#### SUPPLIED DATA ####
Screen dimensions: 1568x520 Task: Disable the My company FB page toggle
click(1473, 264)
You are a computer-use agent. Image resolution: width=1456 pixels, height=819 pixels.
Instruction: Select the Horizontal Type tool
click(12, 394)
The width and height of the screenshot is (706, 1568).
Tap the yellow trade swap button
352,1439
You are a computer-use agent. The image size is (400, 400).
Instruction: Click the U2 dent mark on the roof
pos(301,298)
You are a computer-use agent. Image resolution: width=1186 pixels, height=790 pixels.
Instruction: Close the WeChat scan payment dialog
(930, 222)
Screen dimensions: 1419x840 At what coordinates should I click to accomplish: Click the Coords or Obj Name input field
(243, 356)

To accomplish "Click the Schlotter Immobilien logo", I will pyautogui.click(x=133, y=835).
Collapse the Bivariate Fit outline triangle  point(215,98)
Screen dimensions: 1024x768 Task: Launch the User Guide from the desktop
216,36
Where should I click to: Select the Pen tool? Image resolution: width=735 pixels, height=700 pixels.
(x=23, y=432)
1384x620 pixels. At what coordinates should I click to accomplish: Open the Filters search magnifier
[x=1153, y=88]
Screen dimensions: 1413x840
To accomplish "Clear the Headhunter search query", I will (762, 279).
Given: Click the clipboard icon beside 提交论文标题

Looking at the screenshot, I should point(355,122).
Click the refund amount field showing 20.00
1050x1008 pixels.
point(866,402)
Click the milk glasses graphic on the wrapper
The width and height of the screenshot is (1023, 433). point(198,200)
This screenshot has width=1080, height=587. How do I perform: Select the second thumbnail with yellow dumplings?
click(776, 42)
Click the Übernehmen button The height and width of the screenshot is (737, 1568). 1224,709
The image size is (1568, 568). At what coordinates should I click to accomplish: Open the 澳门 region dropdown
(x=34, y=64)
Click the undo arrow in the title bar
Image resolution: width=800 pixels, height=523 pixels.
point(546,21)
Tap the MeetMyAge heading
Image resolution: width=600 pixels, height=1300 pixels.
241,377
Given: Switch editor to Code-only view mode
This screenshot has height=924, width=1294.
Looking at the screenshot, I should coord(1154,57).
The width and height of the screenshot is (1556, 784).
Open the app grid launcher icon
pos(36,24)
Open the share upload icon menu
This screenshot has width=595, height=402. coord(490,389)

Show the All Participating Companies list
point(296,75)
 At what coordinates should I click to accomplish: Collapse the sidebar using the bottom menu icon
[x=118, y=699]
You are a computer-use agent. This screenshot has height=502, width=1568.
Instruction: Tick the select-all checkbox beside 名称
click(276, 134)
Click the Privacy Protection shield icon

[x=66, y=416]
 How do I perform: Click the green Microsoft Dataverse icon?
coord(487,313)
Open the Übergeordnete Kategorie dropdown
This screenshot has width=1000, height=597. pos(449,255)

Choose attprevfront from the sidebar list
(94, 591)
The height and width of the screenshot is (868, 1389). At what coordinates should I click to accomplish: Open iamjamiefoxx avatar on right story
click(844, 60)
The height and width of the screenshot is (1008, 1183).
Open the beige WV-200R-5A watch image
####
Copy the listing above word for word, from its first line to its last.

**RIGHT ANSWER:**
Screen dimensions: 1568x520 Task: Disable the My company FB page toggle
click(1473, 264)
You are a computer-use agent. Image resolution: width=1456 pixels, height=819 pixels.
Instruction: Select the Horizontal Type tool
click(12, 394)
The width and height of the screenshot is (706, 1568).
Tap the yellow trade swap button
352,1439
You are a computer-use agent. The image size is (400, 400).
Instruction: Click the U2 dent mark on the roof
pos(301,298)
You are a computer-use agent. Image resolution: width=1186 pixels, height=790 pixels.
Instruction: Close the WeChat scan payment dialog
(930, 222)
Screen dimensions: 1419x840 At what coordinates should I click to accomplish: Click the Coords or Obj Name input field
(243, 356)

To accomplish "Click the Schlotter Immobilien logo", I will pyautogui.click(x=133, y=835).
Collapse the Bivariate Fit outline triangle  point(215,98)
Screen dimensions: 1024x768 Task: Launch the User Guide from the desktop
216,36
Where should I click to: Select the Pen tool? Image resolution: width=735 pixels, height=700 pixels.
(x=23, y=432)
1384x620 pixels. At what coordinates should I click to accomplish: Open the Filters search magnifier
[x=1153, y=88]
Screen dimensions: 1413x840
To accomplish "Clear the Headhunter search query", I will (762, 279).
Given: Click the clipboard icon beside 提交论文标题

Looking at the screenshot, I should point(355,122).
Click the refund amount field showing 20.00
1050x1008 pixels.
point(866,402)
Click the milk glasses graphic on the wrapper
The width and height of the screenshot is (1023, 433). point(198,200)
This screenshot has width=1080, height=587. How do I perform: Select the second thumbnail with yellow dumplings?
click(776, 42)
Click the Übernehmen button The height and width of the screenshot is (737, 1568). 1224,709
The image size is (1568, 568). At what coordinates should I click to accomplish: Open the 澳门 region dropdown
(x=34, y=64)
Click the undo arrow in the title bar
Image resolution: width=800 pixels, height=523 pixels.
point(546,21)
Tap the MeetMyAge heading
Image resolution: width=600 pixels, height=1300 pixels.
241,377
Given: Switch editor to Code-only view mode
This screenshot has height=924, width=1294.
Looking at the screenshot, I should coord(1154,57).
The width and height of the screenshot is (1556, 784).
Open the app grid launcher icon
pos(36,24)
Open the share upload icon menu
This screenshot has width=595, height=402. coord(490,389)

Show the All Participating Companies list
point(296,75)
 At what coordinates should I click to accomplish: Collapse the sidebar using the bottom menu icon
[x=118, y=699]
You are a computer-use agent. This screenshot has height=502, width=1568.
Instruction: Tick the select-all checkbox beside 名称
click(276, 134)
Click the Privacy Protection shield icon

[x=66, y=416]
 How do I perform: Click the green Microsoft Dataverse icon?
coord(487,313)
Open the Übergeordnete Kategorie dropdown
This screenshot has width=1000, height=597. pos(449,255)

Choose attprevfront from the sidebar list
(94, 591)
The height and width of the screenshot is (868, 1389). At what coordinates should I click to accomplish: Open iamjamiefoxx avatar on right story
click(844, 60)
The height and width of the screenshot is (1008, 1183).
Open the beige WV-200R-5A watch image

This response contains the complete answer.